И Дэвид сел обратно.

От огня комната стала уютнее, не такой мрачной, окна запотели от пара, и когда Эдвард налил им чаю – “Боюсь, это не совсем чай, а отвар из ромашки”,– Дэвид почувствовал себя лучше, и на мгновение между ними установилось непринужденное молчание, пока оба подносили чашки к губам.

– У меня есть печенье, хотите?

– Нет, благодарю вас.

Оба сделали глоток.

– Надо будет как-нибудь снова пойти в то кафе, может быть, пораньше.

– Да, с удовольствием.

Мгновение они оба, казалось, подбирали слова.
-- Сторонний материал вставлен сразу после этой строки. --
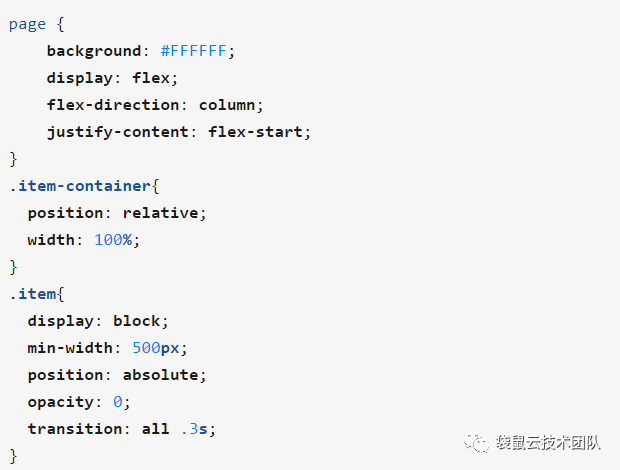Screen dimensions: 620x470
Task: Click the column value
Action: pyautogui.click(x=227, y=105)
– А вы-то что думаете: надо нам пускать негров? – спросил Эдвард, явно поддразнивая Дэвида, и тот, улыбнувшись, покачал головой.

– Я, конечно, очень сочувствую неграм, – сказал он веско, эхом повторяя дедушку, – но лучше будет, если они найдут свое место для жизни – на Западе, например.

Не то чтобы негры были необучаемы, говорил дедушка, даже напротив, в том-то и проблема – ведь когда негр станет ученым, разве не захочет он сам воспользоваться всеми возможностями, которые дают Свободные Штаты? Дэвид подумал, что дедушка всегда говорит “негритянский вопрос”, а не “дилемма” и не “проблема”, потому что “если называть это проблемой, то нам придется ее решать”. “Негритянский вопрос – это грех в самом сердце Америки, – часто говорил он, – но мы не Америка, и это не наш грех”. В этом отношении, как и во многих других, дедушка был мудр, и Дэвиду никогда не приходило в голову оспаривать его мнение.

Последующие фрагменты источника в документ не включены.